From Farm to Table: The Use of Federally-Funded Food Programs at New York City Farmers’ Markets

Published May 2013

Publication

A sobering number of New York City children and families struggle with hunger and obesity.  Many of these families lack resources needed to ensure consistent access to nutritious meals, and live in neighborhoods where there is a dearth of healthy and affordable food retail options.  Federally-funded food programs – such as the Special Supplemental Nutrition Program for Women, Infants, and Children (“WIC”); the Supplemental Nutrition Assistance Program (“SNAP”); and the Farmers’ Market Nutrition Program (“FMNP”) – are critical to the food security of these children and families, and, in New York City, can be used to make purchases at many local farmers’ markets.

CCC was interested in learning more about how the ability to use federally-funded food programs in farmers’ markets helped families across New York City access fresh, healthy foods.  To that end, CCC surveyed regional farmers about their experiences with, and opinions of, the use of food programs in New York City’s farmers’ markets.  After analyzing the data collected, CCC found that New York City farmers’ market customers’ use of federally-funded food programs had a positive impact on farmers’ sales in farmers’ markets throughout New York City, especially in, but not limited to, high-poverty neighborhoods. From our surveys, CCC also learned about the barriers to farmers’ participation in all three programs and barriers to program usage at farmers’ market booths.
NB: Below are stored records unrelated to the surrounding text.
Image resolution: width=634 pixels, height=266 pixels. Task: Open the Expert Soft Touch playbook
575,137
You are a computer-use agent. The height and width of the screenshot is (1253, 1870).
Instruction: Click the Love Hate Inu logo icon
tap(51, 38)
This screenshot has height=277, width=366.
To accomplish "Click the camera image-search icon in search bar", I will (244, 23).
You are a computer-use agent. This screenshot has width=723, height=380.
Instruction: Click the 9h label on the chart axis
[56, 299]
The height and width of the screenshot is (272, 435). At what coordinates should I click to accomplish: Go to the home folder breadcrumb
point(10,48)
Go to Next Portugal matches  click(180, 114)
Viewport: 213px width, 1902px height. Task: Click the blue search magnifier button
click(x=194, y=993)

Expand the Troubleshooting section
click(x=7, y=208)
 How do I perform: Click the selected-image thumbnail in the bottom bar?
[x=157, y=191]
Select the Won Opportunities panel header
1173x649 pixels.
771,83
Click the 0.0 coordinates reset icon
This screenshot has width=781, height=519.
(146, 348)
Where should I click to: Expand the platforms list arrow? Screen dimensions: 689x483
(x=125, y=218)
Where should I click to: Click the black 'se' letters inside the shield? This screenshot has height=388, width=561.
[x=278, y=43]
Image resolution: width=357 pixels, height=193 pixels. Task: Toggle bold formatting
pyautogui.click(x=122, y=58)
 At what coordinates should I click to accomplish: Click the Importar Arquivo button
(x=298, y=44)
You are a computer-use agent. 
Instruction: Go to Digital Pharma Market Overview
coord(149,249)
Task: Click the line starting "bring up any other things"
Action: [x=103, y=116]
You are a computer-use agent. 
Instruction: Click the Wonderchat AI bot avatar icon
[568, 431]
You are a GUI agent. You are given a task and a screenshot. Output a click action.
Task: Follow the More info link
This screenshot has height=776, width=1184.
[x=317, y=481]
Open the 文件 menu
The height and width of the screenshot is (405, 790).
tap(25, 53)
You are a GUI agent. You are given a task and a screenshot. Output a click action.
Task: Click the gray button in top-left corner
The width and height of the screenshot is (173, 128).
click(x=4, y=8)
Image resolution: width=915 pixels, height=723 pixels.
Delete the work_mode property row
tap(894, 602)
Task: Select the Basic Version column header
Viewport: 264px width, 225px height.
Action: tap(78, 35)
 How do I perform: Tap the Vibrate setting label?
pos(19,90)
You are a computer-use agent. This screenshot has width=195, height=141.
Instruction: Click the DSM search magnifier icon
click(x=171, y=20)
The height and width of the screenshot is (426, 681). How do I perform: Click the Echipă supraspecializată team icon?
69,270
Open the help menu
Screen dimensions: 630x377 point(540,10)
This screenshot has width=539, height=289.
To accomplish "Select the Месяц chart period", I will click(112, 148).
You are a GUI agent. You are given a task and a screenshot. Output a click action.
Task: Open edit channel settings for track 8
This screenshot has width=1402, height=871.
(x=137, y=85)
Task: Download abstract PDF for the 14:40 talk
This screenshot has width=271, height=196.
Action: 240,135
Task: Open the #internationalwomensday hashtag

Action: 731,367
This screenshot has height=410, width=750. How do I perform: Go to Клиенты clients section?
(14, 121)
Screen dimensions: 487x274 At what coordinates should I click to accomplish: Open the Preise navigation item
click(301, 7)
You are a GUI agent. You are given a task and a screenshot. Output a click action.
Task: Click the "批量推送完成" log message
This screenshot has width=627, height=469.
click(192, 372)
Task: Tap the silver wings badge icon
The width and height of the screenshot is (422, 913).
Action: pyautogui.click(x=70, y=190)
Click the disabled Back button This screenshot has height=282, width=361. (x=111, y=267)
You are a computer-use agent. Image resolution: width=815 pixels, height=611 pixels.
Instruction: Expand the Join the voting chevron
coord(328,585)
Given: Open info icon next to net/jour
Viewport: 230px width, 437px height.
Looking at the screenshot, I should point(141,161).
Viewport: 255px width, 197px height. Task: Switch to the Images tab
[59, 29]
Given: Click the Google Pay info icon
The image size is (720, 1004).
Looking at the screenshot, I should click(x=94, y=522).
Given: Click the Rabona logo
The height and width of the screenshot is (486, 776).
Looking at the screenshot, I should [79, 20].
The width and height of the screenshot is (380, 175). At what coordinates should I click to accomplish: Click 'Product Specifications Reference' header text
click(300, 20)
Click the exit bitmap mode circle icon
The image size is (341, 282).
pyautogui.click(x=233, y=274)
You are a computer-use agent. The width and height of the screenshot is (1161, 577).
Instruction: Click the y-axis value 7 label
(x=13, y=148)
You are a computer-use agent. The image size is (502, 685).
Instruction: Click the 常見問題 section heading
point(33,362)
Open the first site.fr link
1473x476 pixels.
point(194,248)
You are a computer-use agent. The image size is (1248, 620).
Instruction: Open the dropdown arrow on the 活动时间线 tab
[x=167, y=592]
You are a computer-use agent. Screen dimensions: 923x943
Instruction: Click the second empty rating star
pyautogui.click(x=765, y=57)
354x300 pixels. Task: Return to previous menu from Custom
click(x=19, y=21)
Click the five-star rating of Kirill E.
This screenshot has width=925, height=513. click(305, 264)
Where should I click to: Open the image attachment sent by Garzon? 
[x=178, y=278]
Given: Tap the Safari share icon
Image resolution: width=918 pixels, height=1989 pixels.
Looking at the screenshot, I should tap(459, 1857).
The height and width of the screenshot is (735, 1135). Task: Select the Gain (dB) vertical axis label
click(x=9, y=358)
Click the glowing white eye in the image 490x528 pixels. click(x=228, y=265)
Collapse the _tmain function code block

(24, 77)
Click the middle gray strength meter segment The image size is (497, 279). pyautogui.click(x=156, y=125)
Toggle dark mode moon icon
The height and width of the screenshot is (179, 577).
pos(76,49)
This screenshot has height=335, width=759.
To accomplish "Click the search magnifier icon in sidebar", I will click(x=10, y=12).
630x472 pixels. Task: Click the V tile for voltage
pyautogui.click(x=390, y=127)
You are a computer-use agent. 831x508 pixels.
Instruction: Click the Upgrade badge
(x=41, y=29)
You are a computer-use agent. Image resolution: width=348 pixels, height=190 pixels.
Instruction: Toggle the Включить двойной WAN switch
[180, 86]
As a result of these findings, CCC made recommendations to increase the usage of these programs in New York City farmers’ markets, including:

  • New York State should create a universal application form that permits farmers to apply to participate in the WIC Fruit & Vegetable check program and the FMNP at the same time.
  • New York State and City should explore ways to expand the use of SNAP and the WIC Fruit &Vegetable check in new and emerging venues where New York State produce is sold, such as Mobile Markets, Green Carts, and Community Supported Agriculture programs, and should engage in a dialogue with federal decision-makers about the need for this expansion.
  • New York City should expand the Health Bucks program to include a targeted match for WIC Fruit & Vegetable check purchases in farmers’ markets.